Fonte: Garantitaly.it

Prodotti a denominazione d’origine, Consorzio prosciutto veneto e Coldiretti Padova contro il progetto di legge regionale De.Co.

prosciutto di Montagnana

Fa discutere e preoccupa non poco i produttori il progetto di legge regionale sulla disciplina e valorizzazione delle De.Co. (Denominazioni Comunali) in discussione in Regione in questi giorni. In allarme soprattutto gli imprenditori impegnati da decenni nella tutela di prodotti tipici storicamente riconosciuti con i marchi di origine e qualità Dop, Igp, Stg attraverso l’attività dei rispettivi Consorzi di Tutela e il rispetto di severi e rigorosi disciplinari di produzione.

I timori. A sollevare parecchi dubbi sull’impatto della nuova denominazione comunale, a partire proprio dalla compatibilità rispetto alle disposizioni legislative statali in materia di marchi e di indicazioni geografiche protette, sono i produttori dello storico Prosciutto Veneto Berico – Euganeo Dop, che ha nel Montagnanese, nella Bassa Padovana, il fulcro produttivo. C’è il timore che l’introduzione delle De.Co. non faccia altro che aumentare la confusione fra i consumatori che ancora faticano a districarsi e a distinguere tra i marchi di qualità Dop, Doc, Igp e Stg. A questo si aggiunge il rischio, tutt’altro che remoto, di favorire invece la concorrenza sleale, come del resto è già avvenuto in passato, da parte di chi sfrutta il legame con un determinato Comune o località per favorire prodotti che non rientrano nel circuito virtuoso delle denominazioni di qualità presenti da decenni e che non ne rispettano le severe norme di produzione.

Effetti negativi. I produttori del Consorzio del Prosciutto Veneto Berico – Euganeo, guidato dal presidente Vittorio Daniolo, si rivolgono direttamente alla Regione chiedendo di considerare seriamente quali potrebbero essere gli effetti negativi dell’introduzione di una nuova denominazione comunale che non farebbe altro che aumentare i contenziosi legati alla tutela dell’origine dei prodotti e dei rispettivi marchi. “E’ da apprezzare la volontà della Regione di valorizzare i prodotti legati al territorio – ricordano al Consorzio  del Prosciutto Veneto – ma questo deve avvenire attraverso norme che siano chiare e che si coordino con l’ordinamento giuridico comunitario e interno, evitando di condurre in inganno il consumatore sulla qualità dei prodotti chela stessa norma mira a tutelare, in considerazione del fatto che le nostre imprese investono nelle denominazioni d’origine qualificate, sottoponendosi a severi e onerosi controlli”.

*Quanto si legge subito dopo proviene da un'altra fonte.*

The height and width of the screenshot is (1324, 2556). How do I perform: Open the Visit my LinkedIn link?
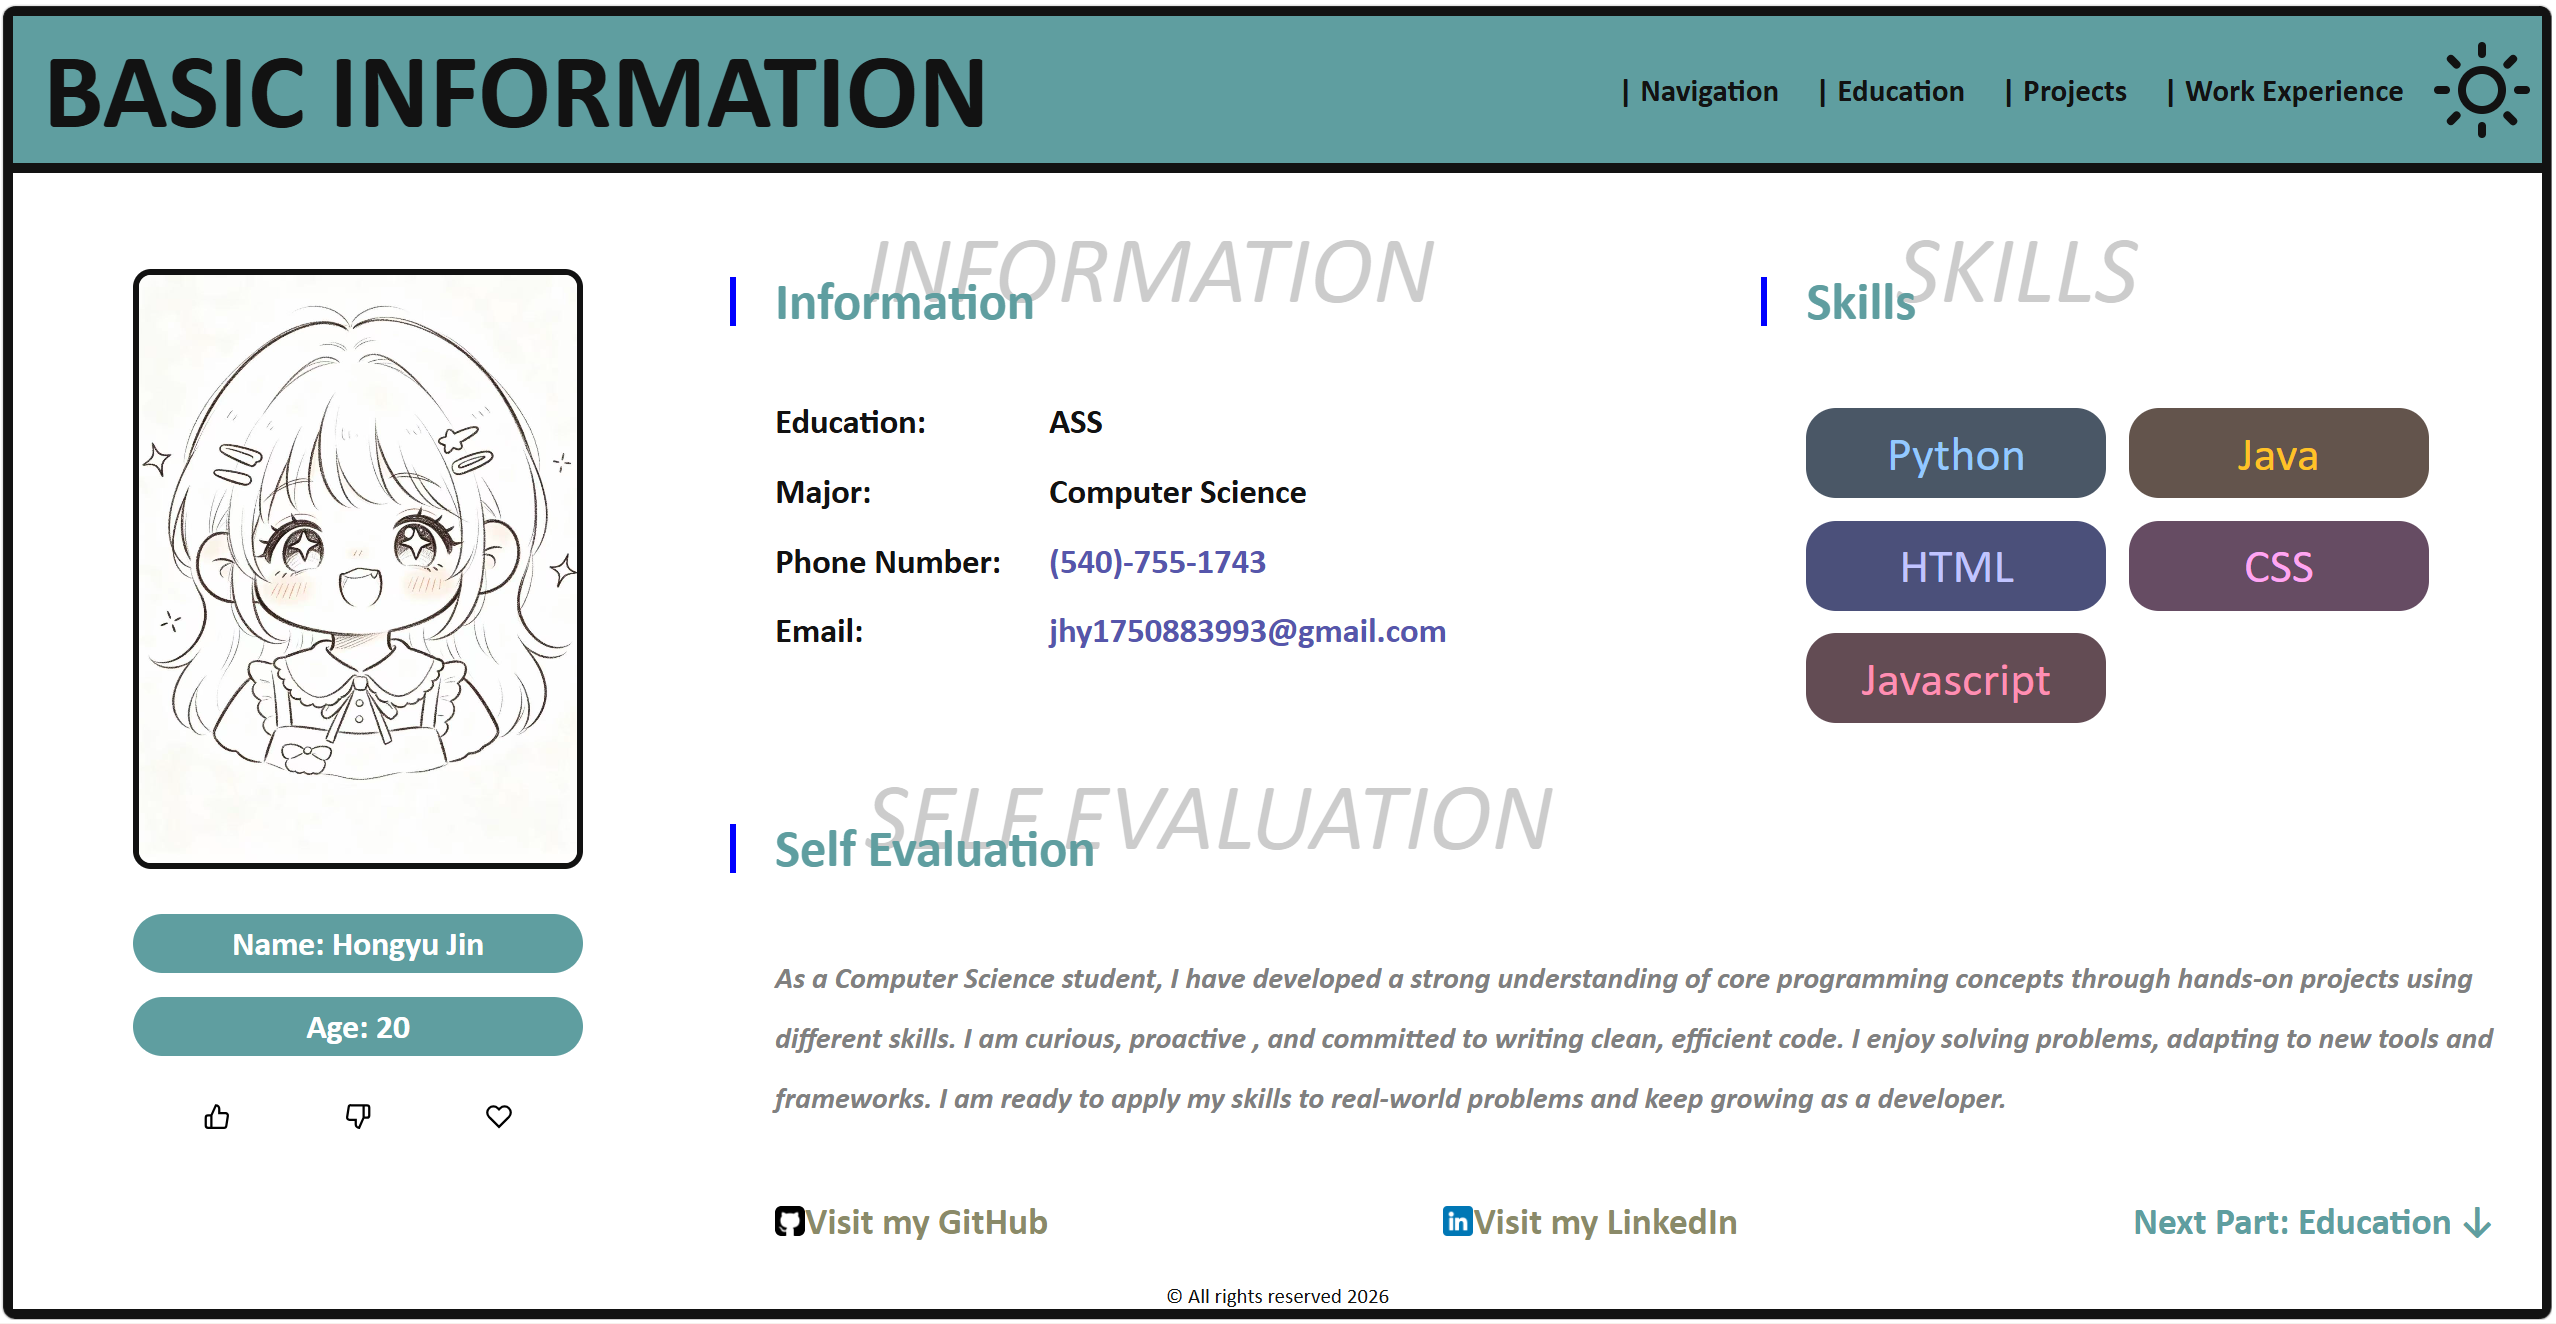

Una posizione sostenuta da Coldiretti Padova. “Per tutelare i prodotti agroalimentari collegati al territorio esiste già la categoria dei Prodotti Alimentari Tradizionali (PAT), i cui metodi di lavorazione, conservazione e stagionatura sono praticati in maniera omogenea e secondo regole tradizionali e protratte nel tempo, per un periodo non inferiore a 25 anni. Questa categoria può essere sicuramente collegata al prodotto di un Comune e trova la sua legittimazione nella normativa nazionale che ne stabilisce i requisiti per il riconoscimento”, aggiunge il presidente di Coldiretti Padova, Massimo Bressan.